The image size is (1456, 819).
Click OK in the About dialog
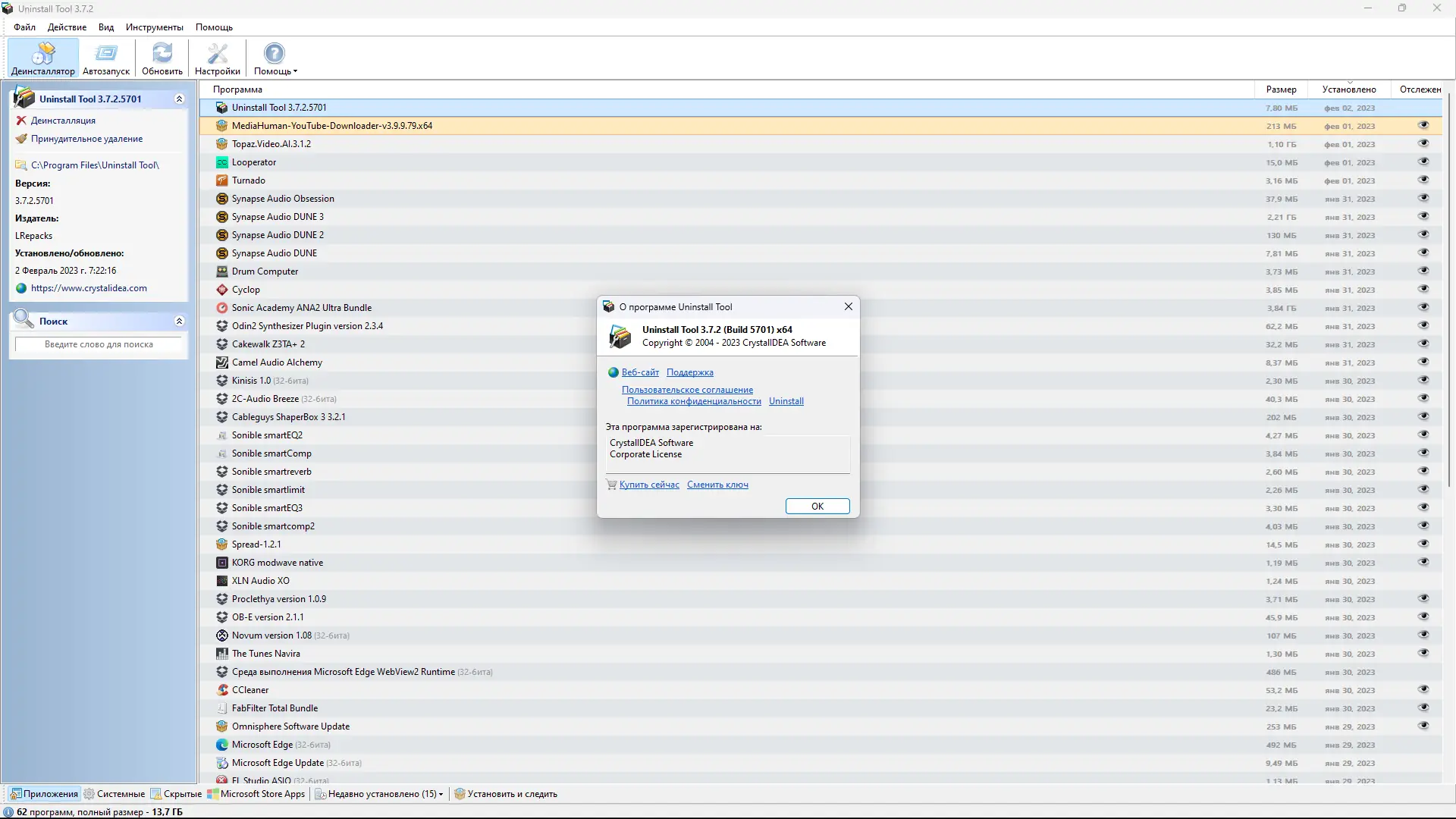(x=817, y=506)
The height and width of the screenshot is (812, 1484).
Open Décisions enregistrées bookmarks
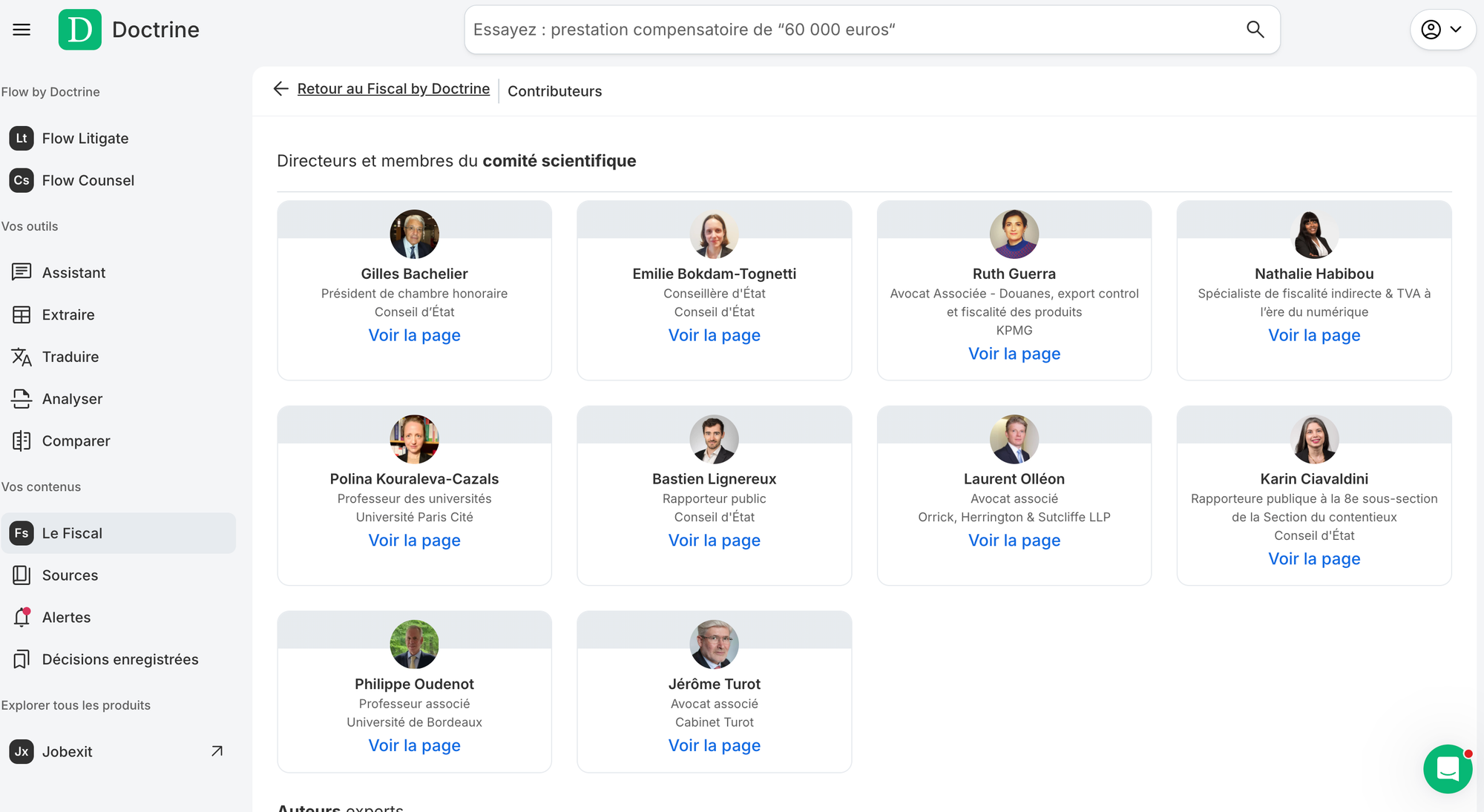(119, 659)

--

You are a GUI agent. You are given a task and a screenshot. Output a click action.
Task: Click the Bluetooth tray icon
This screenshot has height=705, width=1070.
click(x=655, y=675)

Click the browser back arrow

**TASK DIRECTIONS**:
Transcribe, without any changes, the lines running from the one holding "You are a GUI" through the one holding "Click the browser back arrow", including both of those lines.

**SOLUTION**:
You are a GUI agent. You are given a task and a screenshot. Output a click action.
Task: Click the Bluetooth tray icon
This screenshot has height=705, width=1070.
click(x=655, y=675)

Click the browser back arrow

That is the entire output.